Cuomo’s office has received numerous complaints from private citizens and public officials in eight counties — including Erie — alleging “improper relations between the companies and local officials” and other questionable practices.

The allegations include accusations that the companies improperly sought or obtained land-use agreements with public officials and the officials’ relatives and acquaintances; gave bribes and other improper benefits to public officials; and entered into anti-competitive agreements or practices.

The subpoenas issued Tuesday were for all documents related to any benefits conferred to an individual or entity in connection with wind farms; all agreements, easements or contracts regarding placement of wind turbines; agreements between wind companies that could indicate anti-competitive practices; and anything pertaining to payments or benefits received from local, state or federal agencies, according to Cuomo’s office.

A Cuomo spokesman added that the two subpoenas are just the beginning. “This is an initial part of an ongoing investigation,” said spokesman John Milgrim.

John Lamontagne, spokesman for First Wind, acknowledged the Newton, Mass.-based company had received the subpoena and said: “We intend to fully cooperate with [Cuomo’s] office.”

Noble Environmental, of Essex, Conn., issued a statement: “The company is in the process of reviewing the subpoena and will cooperate fully with the attorney general. We are confident the attorney general’s inquiry will find that Noble’s actions have been legal and proper and we look forward to his review.”

──────

**GIVEN INSTRUCTION**.
Answer these questions from the wind farm investigation excerpt above:
1. How many counties did the complaints to Cuomo's office come from?
2. Who is the spokesman for First Wind?
3. In what town and state is Noble Environmental located?

**INFORMATION SUPPLIED**.
──────

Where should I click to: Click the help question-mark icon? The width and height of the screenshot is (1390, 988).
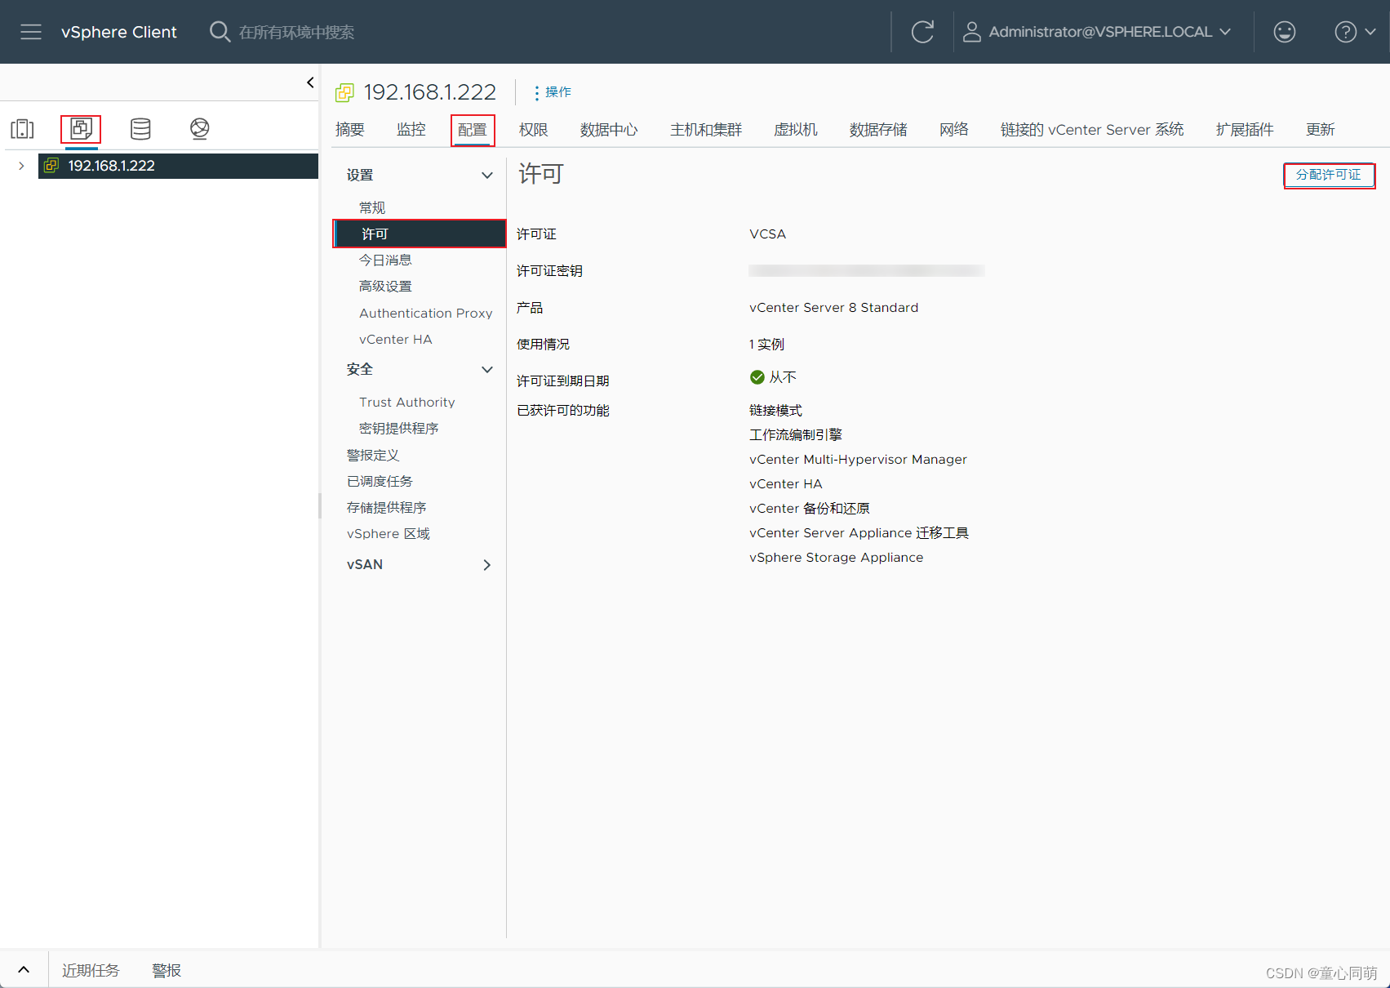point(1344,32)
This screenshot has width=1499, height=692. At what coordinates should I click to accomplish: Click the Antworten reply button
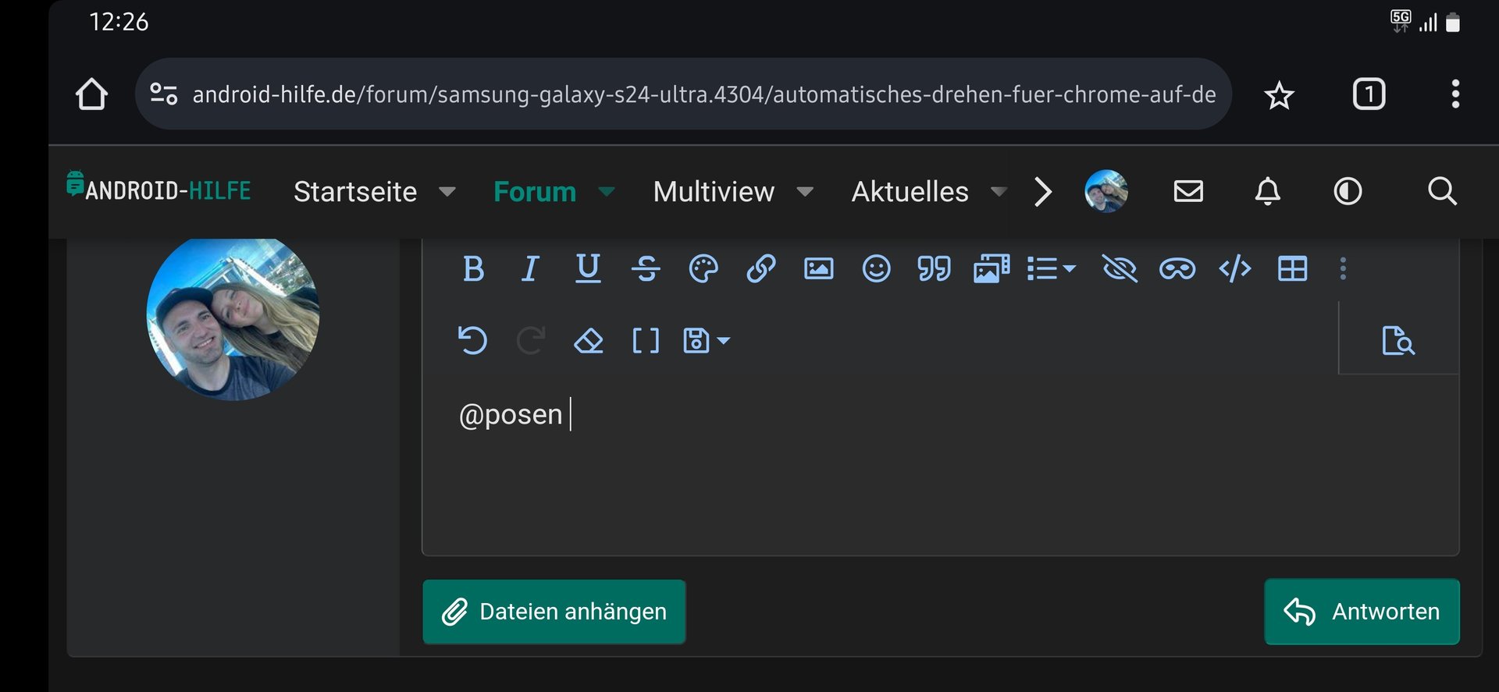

──────

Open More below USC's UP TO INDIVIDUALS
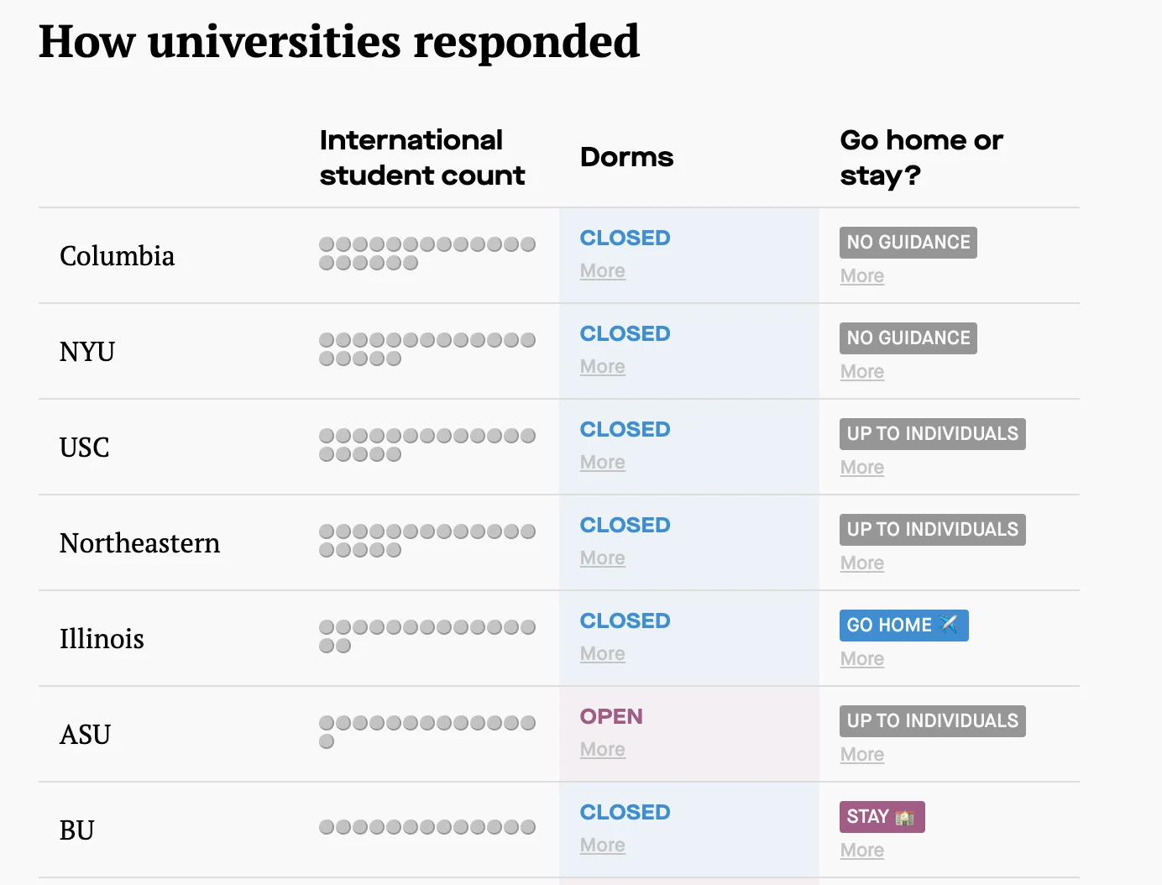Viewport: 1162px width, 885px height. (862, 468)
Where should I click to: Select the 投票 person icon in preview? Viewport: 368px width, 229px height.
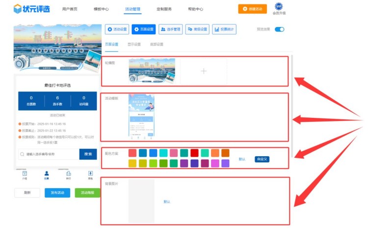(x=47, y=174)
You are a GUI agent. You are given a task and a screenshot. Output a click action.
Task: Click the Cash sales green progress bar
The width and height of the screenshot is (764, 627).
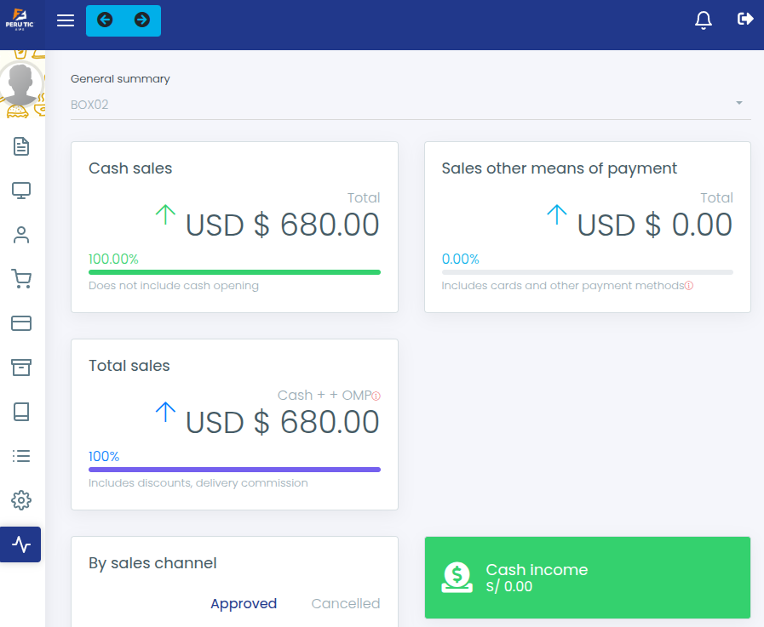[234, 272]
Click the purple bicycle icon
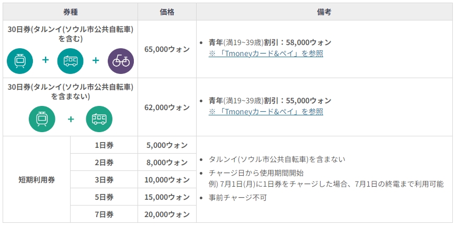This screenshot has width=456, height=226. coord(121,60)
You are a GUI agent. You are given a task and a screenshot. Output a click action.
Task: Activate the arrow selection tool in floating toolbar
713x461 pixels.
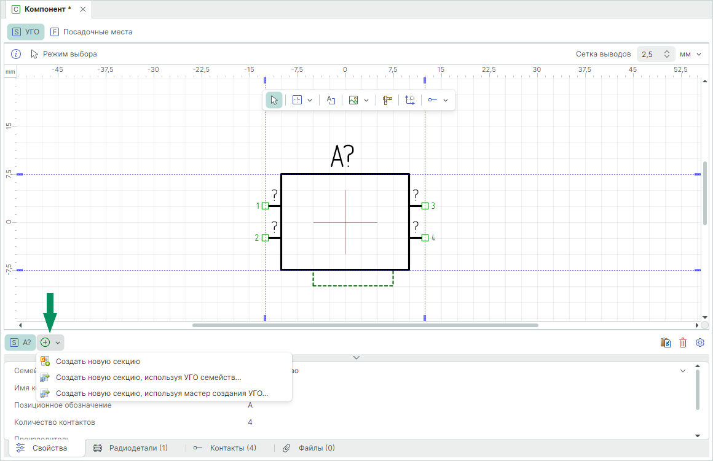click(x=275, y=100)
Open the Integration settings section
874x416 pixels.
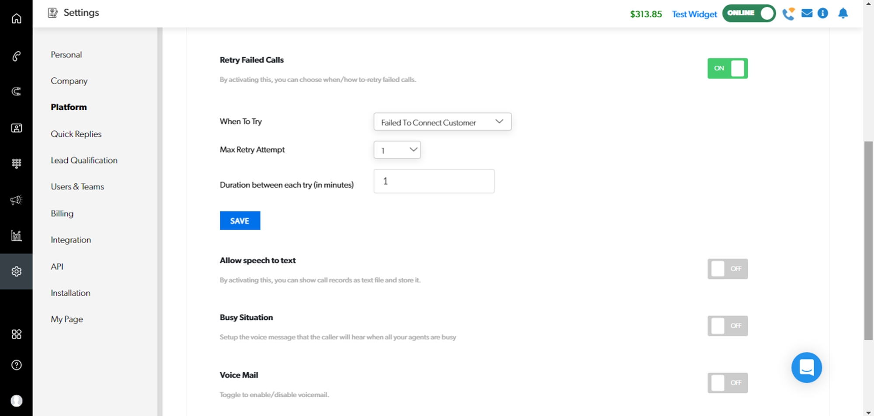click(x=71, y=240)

──────

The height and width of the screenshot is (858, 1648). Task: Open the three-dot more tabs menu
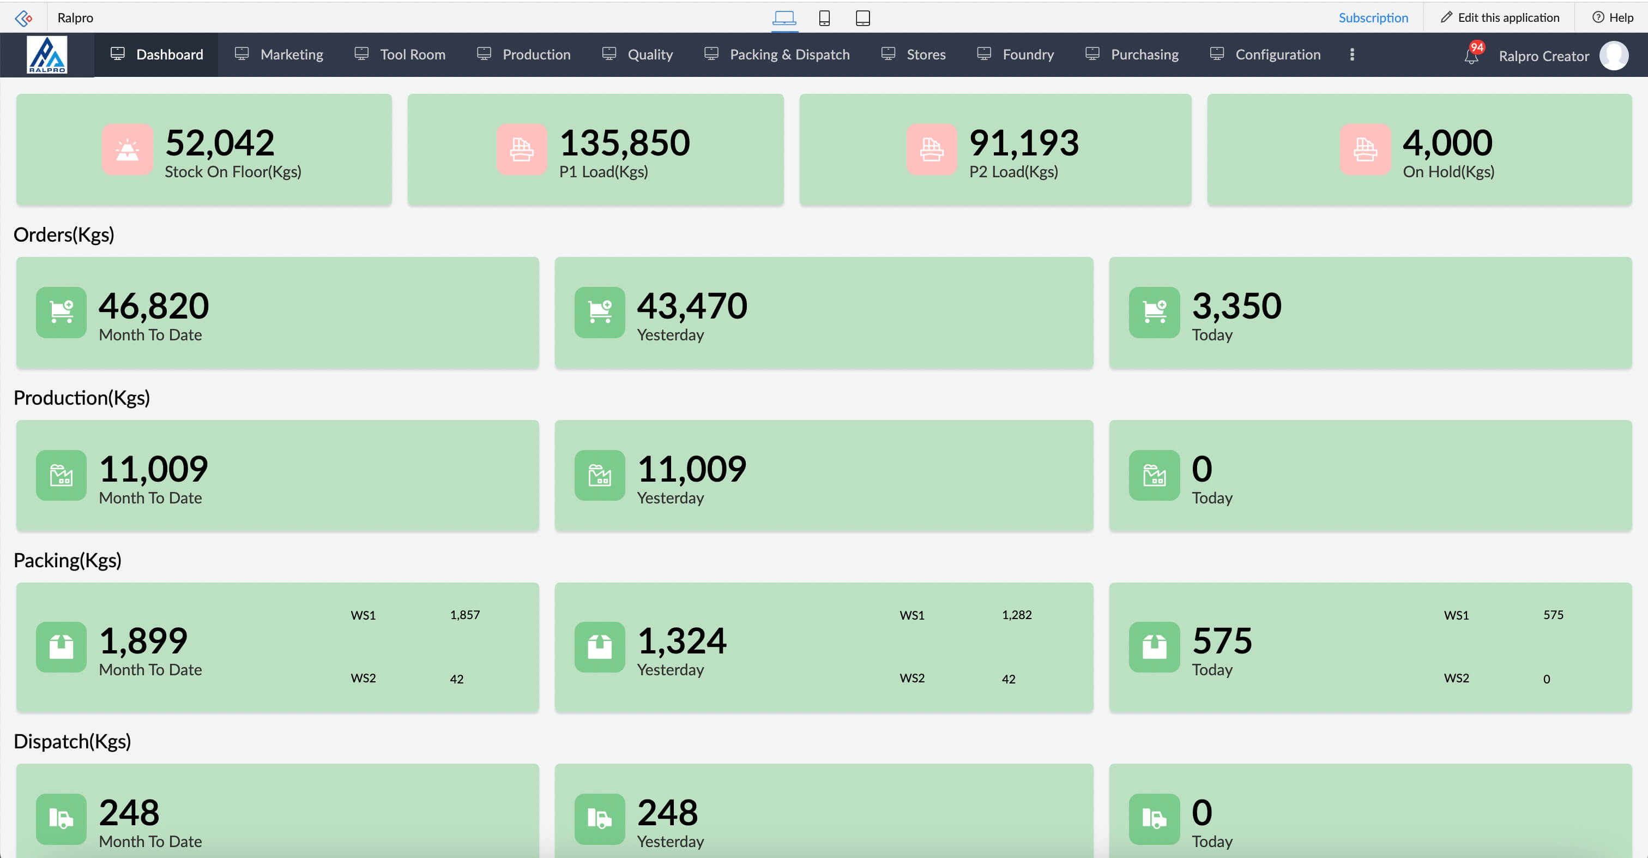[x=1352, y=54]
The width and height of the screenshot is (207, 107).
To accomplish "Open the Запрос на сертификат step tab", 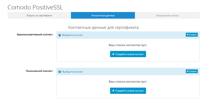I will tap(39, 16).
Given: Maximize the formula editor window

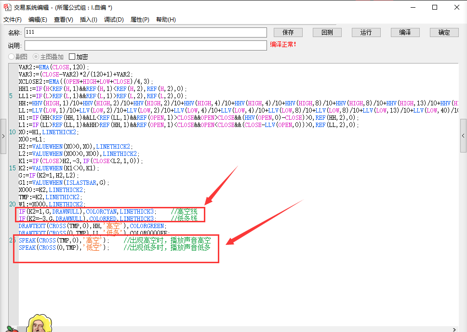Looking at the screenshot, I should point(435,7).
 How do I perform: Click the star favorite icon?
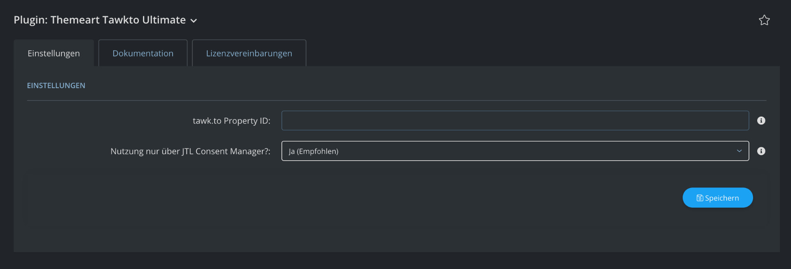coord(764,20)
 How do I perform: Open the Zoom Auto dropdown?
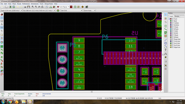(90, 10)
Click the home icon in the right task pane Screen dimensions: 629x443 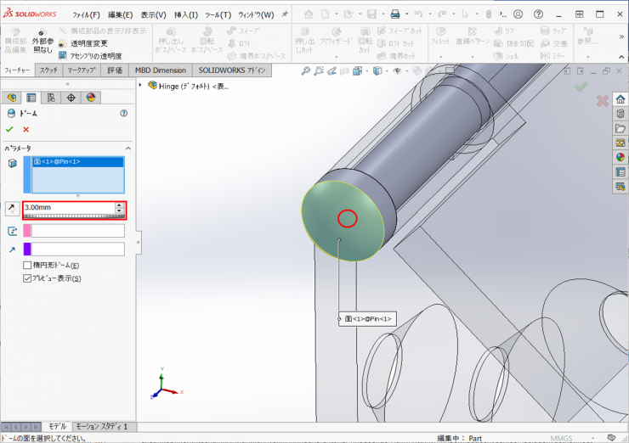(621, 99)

──────

**RIGHT ANSWER**.
1. Eight counties.
2. John Lamontagne.
3. Essex, Connecticut.